Doch die beiden Bilder „Triple Elvis“ und „Four Marlons“, die die Spielbank Aachen Ende der 1970er Jahre für rund 290000 D-Mark erworben hat und die nun für prognostizierte 130 Millionen Dollar bei Christie‘s unter den Hammer kommen sollen, bleiben vorerst dort, wo sie hingehören: im Casino. Sie wechseln nur die Stadt. Von der Spielbank in Aachen wandern sie in ein Kunst-Casino in New York. Von WestSpiel zu Christie's. Andy Warhol wäre entzückt gewesen. In Abwandlung eines seiner berühmten Zitate hätte er vielleicht so reagiert: „Das Schönste in Aachen ist ein Casino, das Schönste in New York ist ein Casino. Peking und Paderborn haben noch nichts Schönes.“

Warhol hätte nichts gegen Dekor gehabt
 

Im Ernst: Was soll das Gemeckere allerorten über den Verkauf zweier hochwertiger Werke der Nachkriegskunst, die jeder Kulturinteressierte überall vermutet hätte, nur nicht in einem Casino in Aachen? Wer in Aachen bis dato moderne Kunst sehen wollte, der ging in den Neuen Aachener Kunstverein oder ins Suermondt-Ludwig-Museum, sicherlich aber nicht an den Black-Jack-Tisch im Neuen Kurhaus.

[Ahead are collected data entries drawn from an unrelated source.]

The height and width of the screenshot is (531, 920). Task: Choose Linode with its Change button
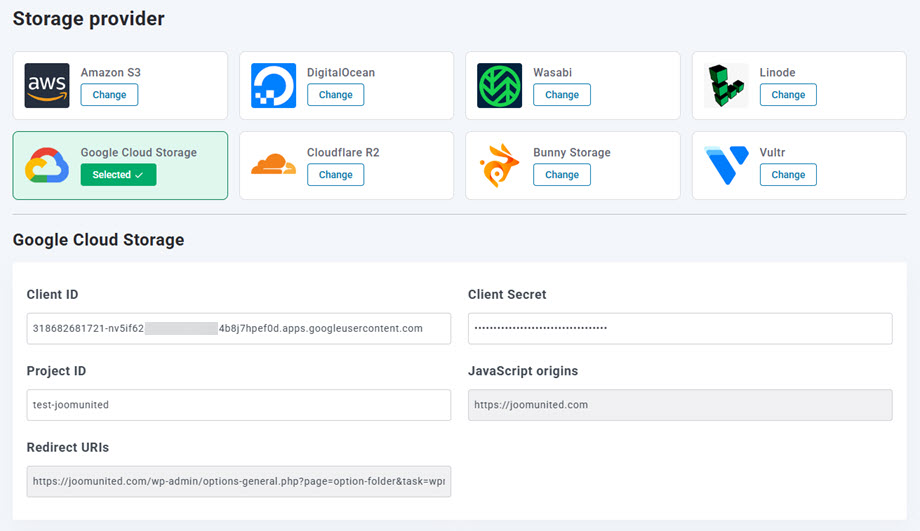788,95
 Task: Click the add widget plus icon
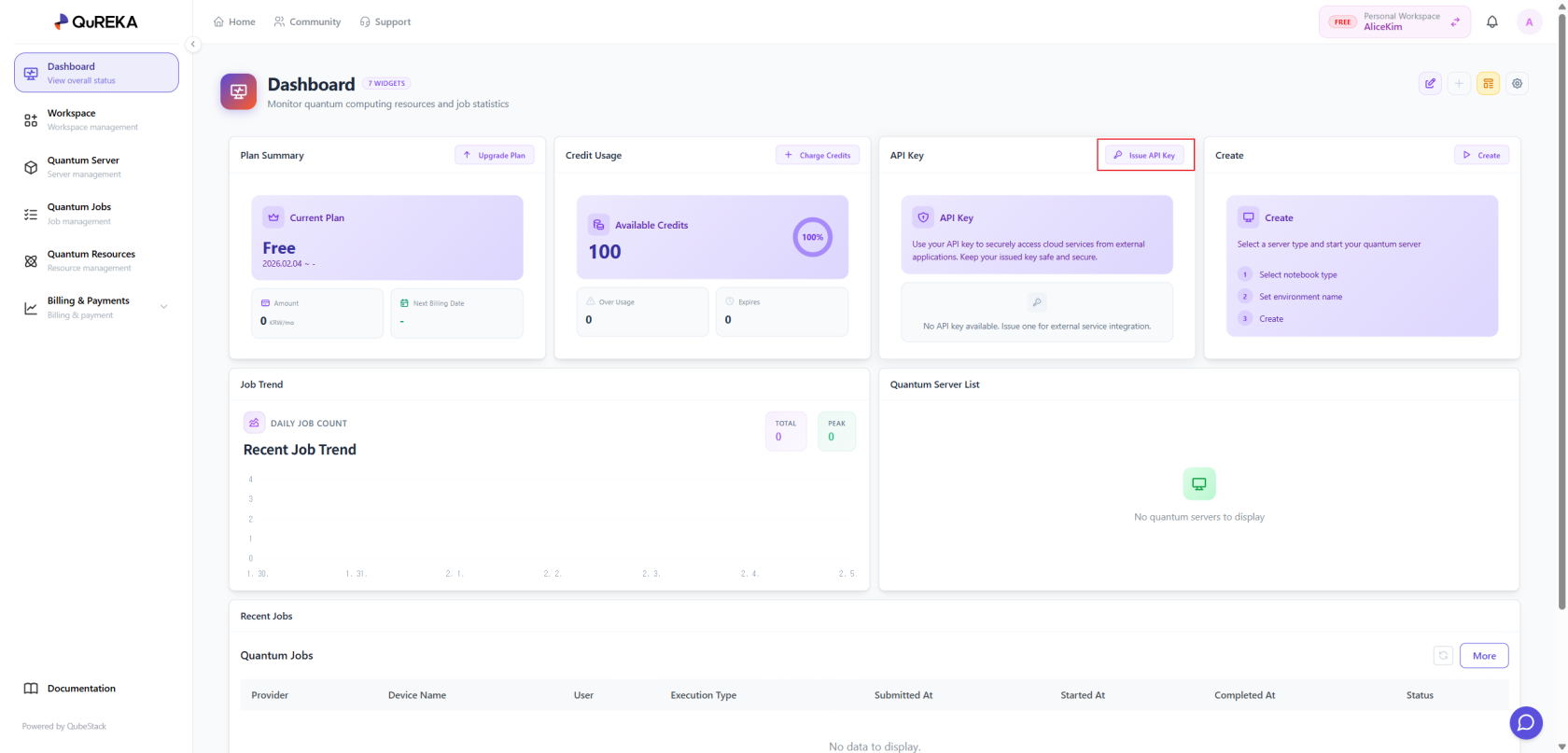point(1459,84)
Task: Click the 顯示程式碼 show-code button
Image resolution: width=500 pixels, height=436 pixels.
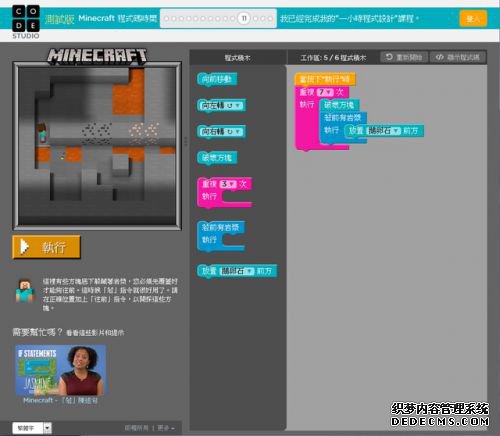Action: coord(459,57)
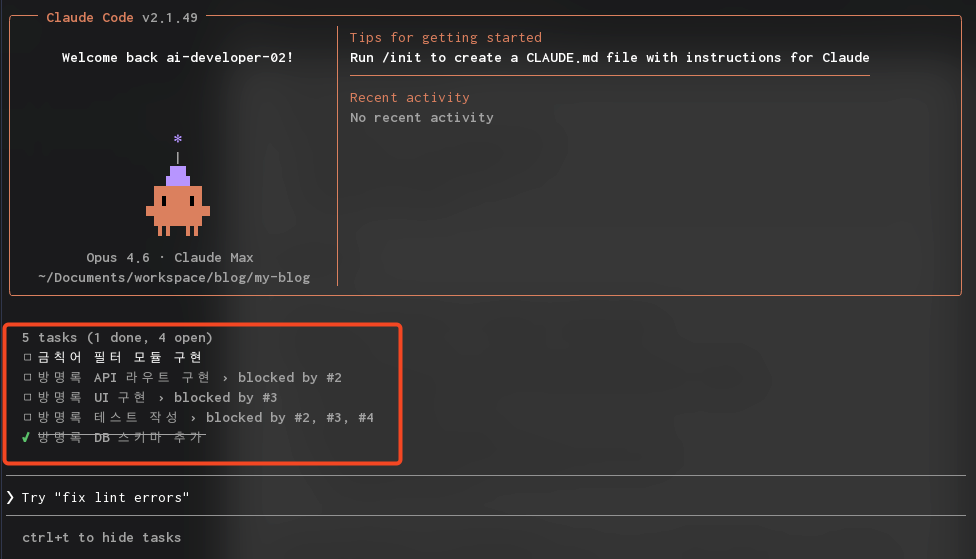Click the completed 방명록 DB 스키마 추가 task
976x559 pixels.
120,437
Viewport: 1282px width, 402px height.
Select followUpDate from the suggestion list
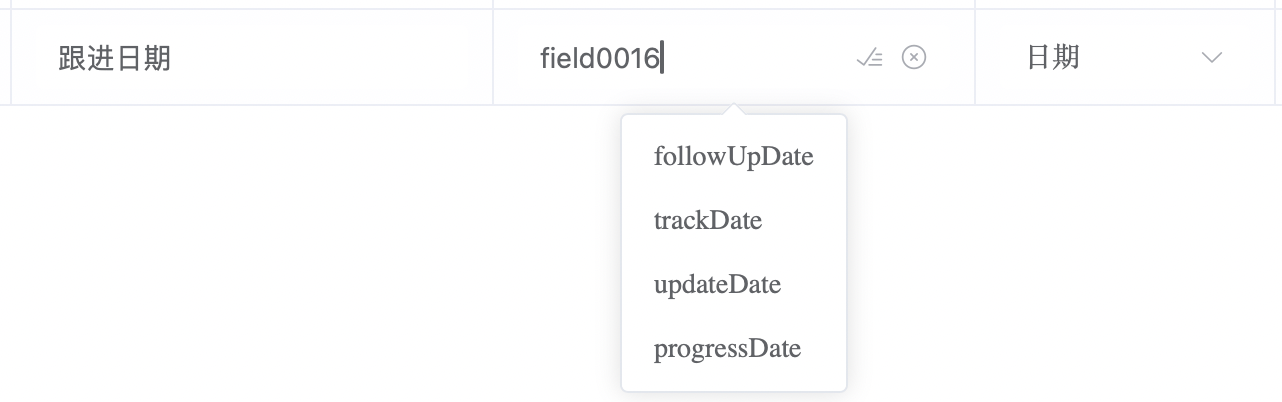[733, 157]
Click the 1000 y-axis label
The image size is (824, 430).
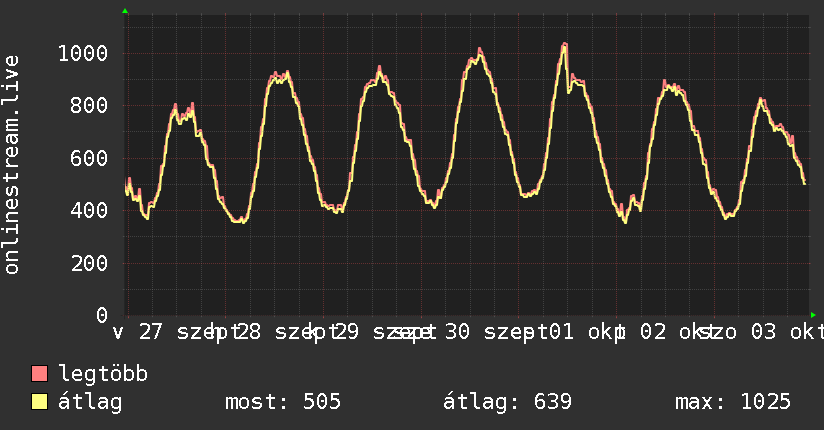pyautogui.click(x=83, y=54)
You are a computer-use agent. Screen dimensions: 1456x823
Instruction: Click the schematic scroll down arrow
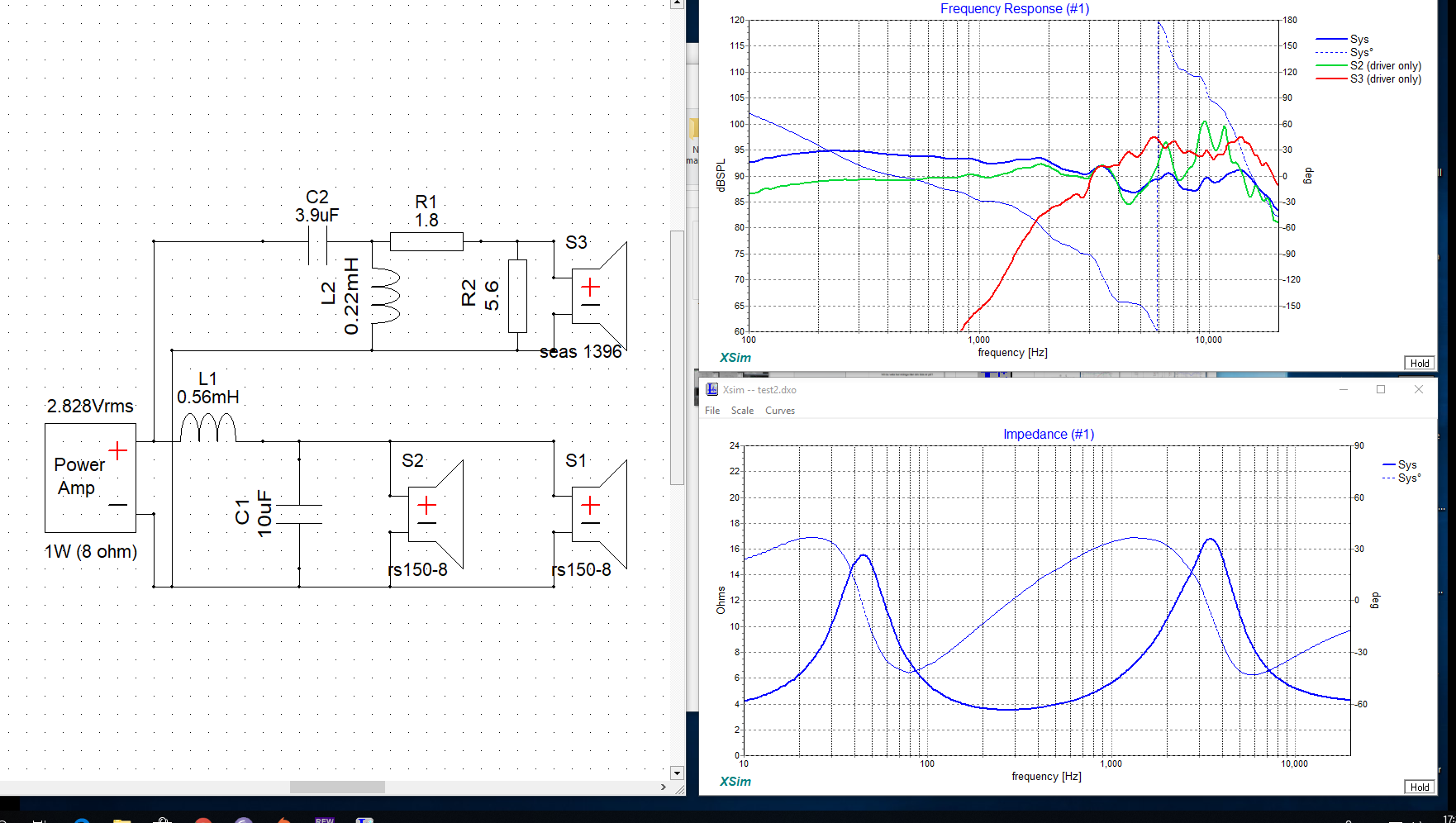coord(677,773)
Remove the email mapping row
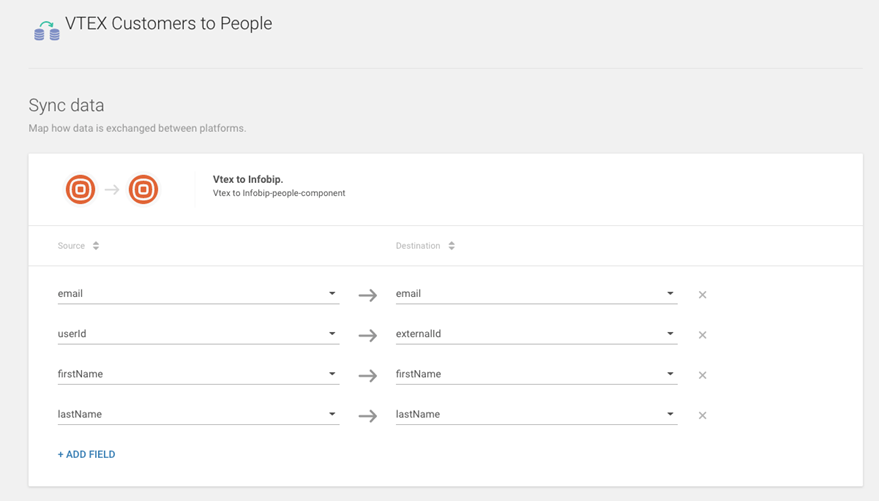Screen dimensions: 879x501 pos(702,295)

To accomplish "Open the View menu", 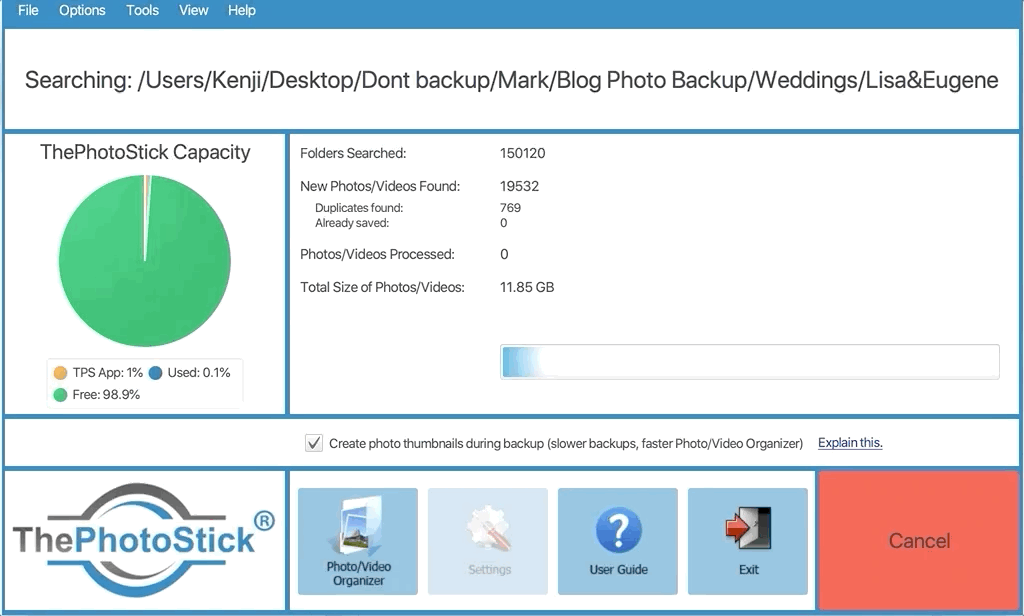I will coord(193,10).
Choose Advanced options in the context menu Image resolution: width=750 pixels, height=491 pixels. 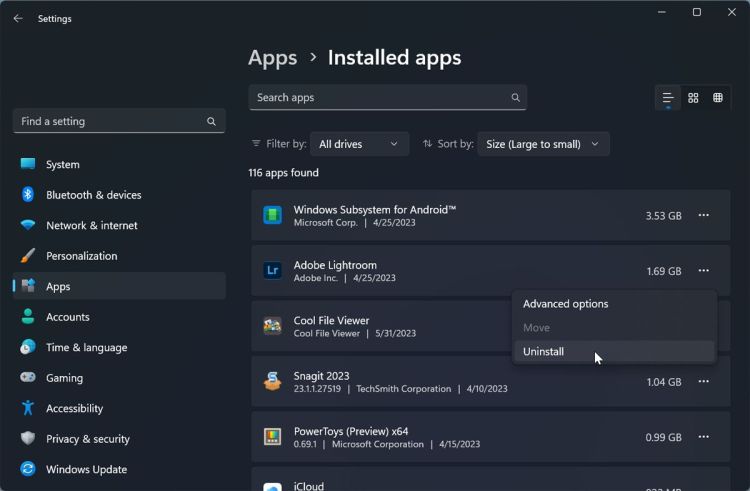click(565, 304)
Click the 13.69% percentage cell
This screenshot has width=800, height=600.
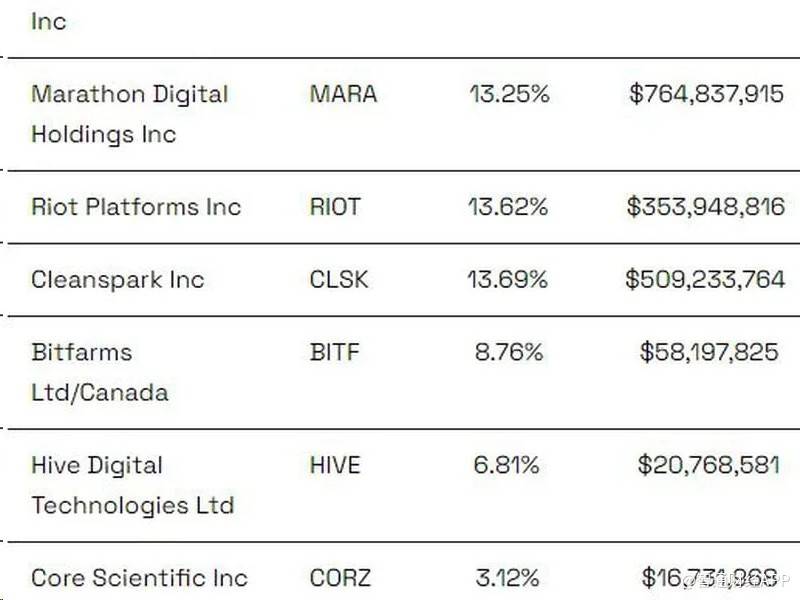(x=507, y=279)
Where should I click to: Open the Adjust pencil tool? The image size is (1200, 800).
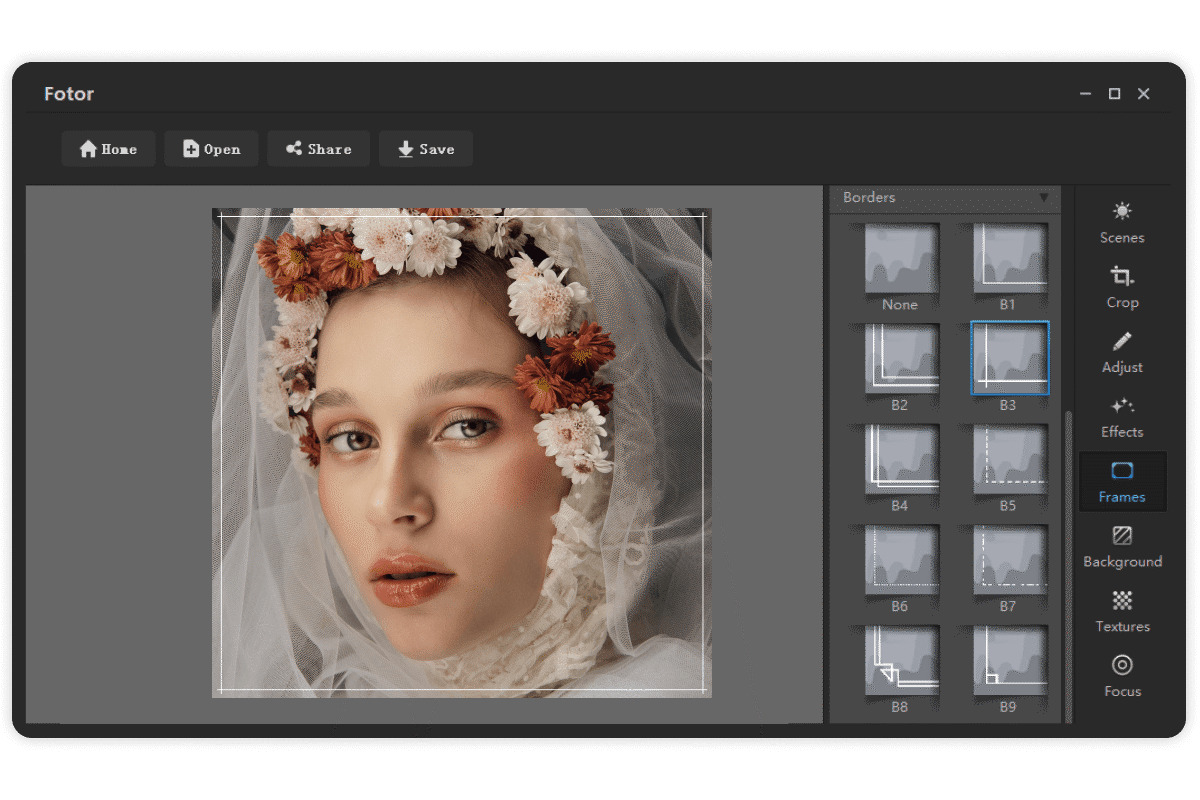(1122, 352)
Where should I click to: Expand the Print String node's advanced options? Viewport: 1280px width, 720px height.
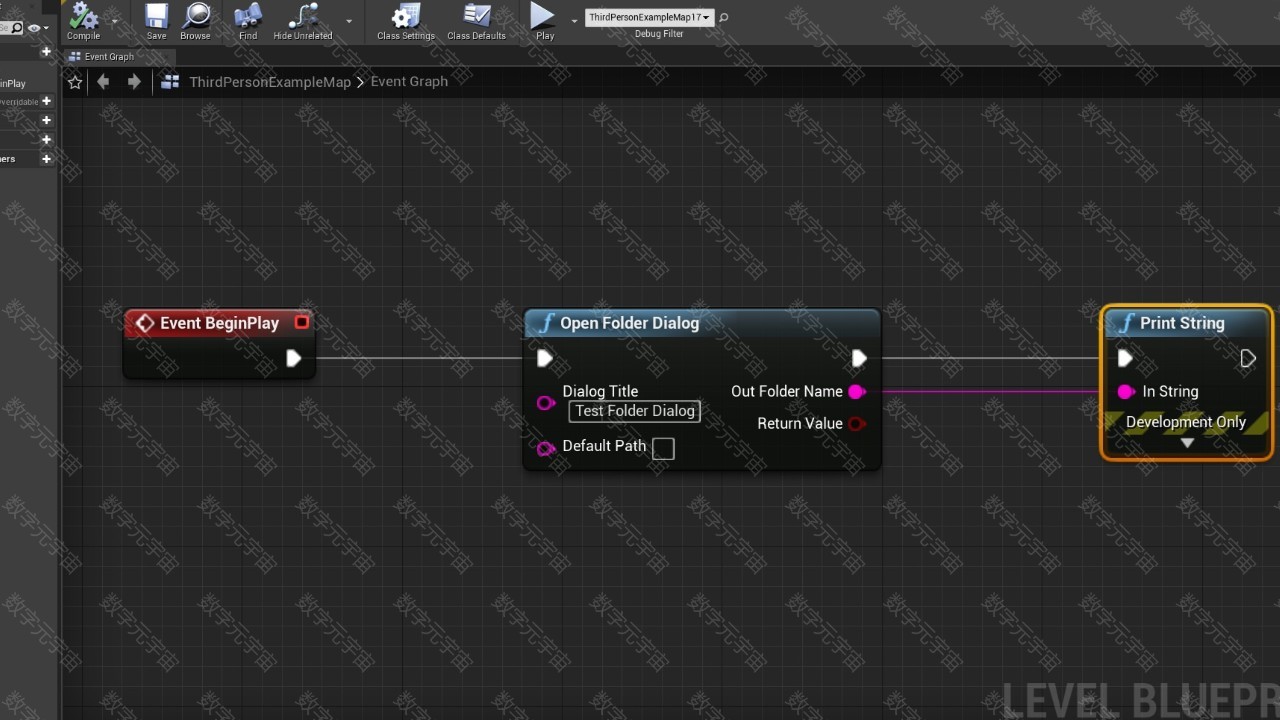click(x=1187, y=443)
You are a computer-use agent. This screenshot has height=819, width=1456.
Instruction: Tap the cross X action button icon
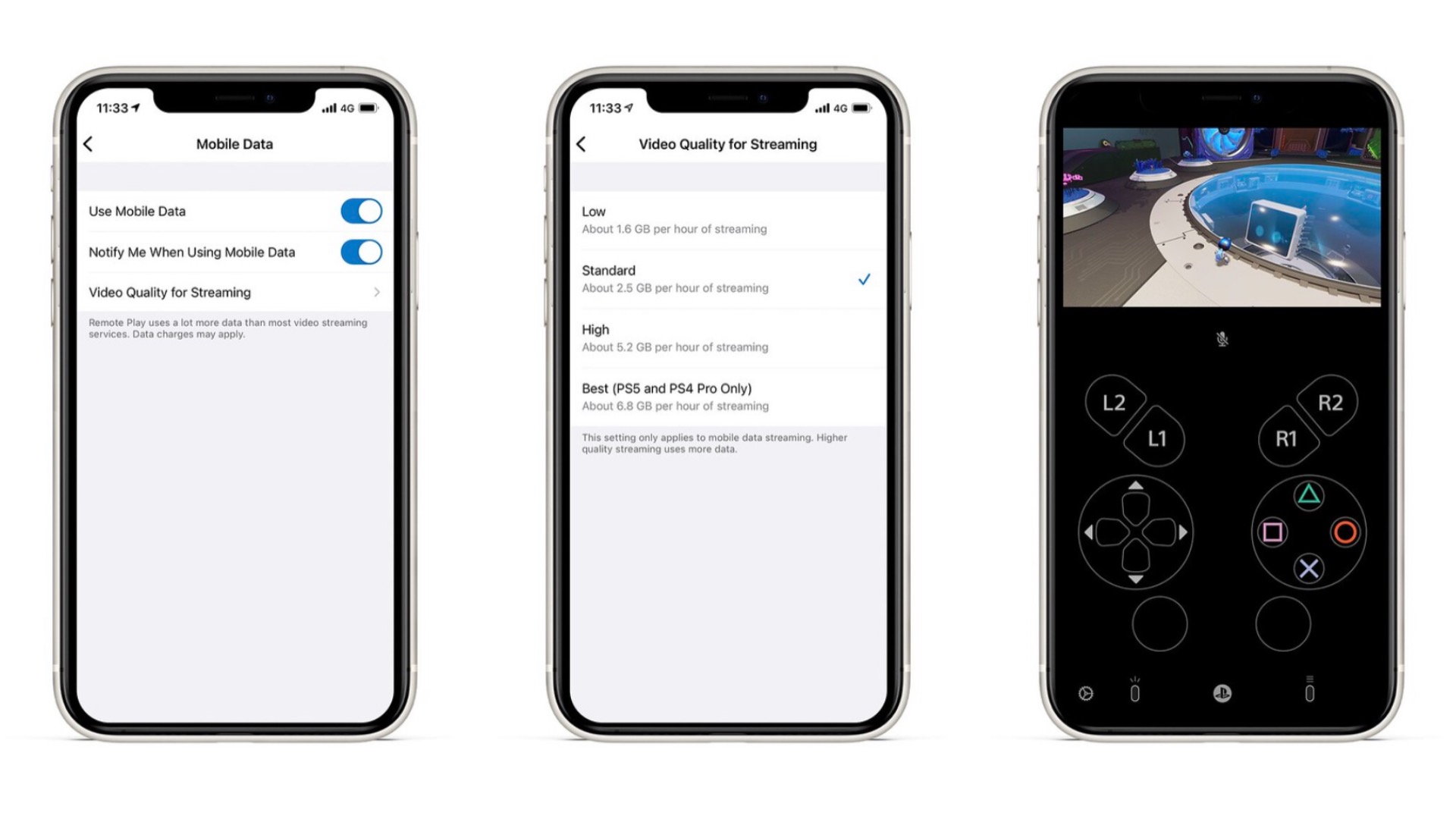point(1306,567)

235 Kunstwerke in Gesamtschätzwert von sechs Millionen Euro soll WestSpiel, eine Tochter-Gesellschaft der landeseigen NRW Bank, derzeit in der Sammlung haben. Wenn sie nicht – wie die nun zur Diskussion stehenden Warhols – im Safe gelagert oder – wie jener vor Jahren beschädigte Monroe-Druck – mit einer Tapete verwechselt worden sind, dann hängen sie in den acht Casinos der Gesellschaft als schmuckes Dekor. Warhol, dieser Gebrauchsgrafiker aus Pittsburgh, hätte nichts gegen Dekor gehabt. Doch 26 nordrhein-westfälische Museumsdirektoren, die jüngst einen Brandbrief an Ministerpräsidentin Hannelore Kraft (SPD) geschrieben haben, scheinen anderer Meinung zu sein. Ihre Postwurfsendung liest sich stellenweise, als wäre Glücksspiel kulturelle Bildung mit anderen Mitteln. Bacon oder Baccara, Poker oder Polke – solange die Wettmittelfonds der Lotterien und Spielbanken für neue Ausstellungsprojekte munter fließen, will man sich am wahren Casino-Kapitalismus nicht die Finger schmutzig machen.

Doch hier liegt das Problem: Die Mittel fließen nicht mehr. WestSpiel hat alleine im Geschäftsjahr 2010 vier Millionen Euro Verluste gemacht. Die Spielbank in Aachen ist renovierungsbedürftig. Und genau deshalb gehört Andy Warhol ins Casino; aber nicht in Aachen, sondern in Manhattan, New York. Wer in Düsseldorf immer noch glaubt, die Kunst sei ein dem Geld ganz enthobener, idyllischer Ort irgendwo in Arkadien, der hat die Botschaft Andy Warhols nicht kapiert.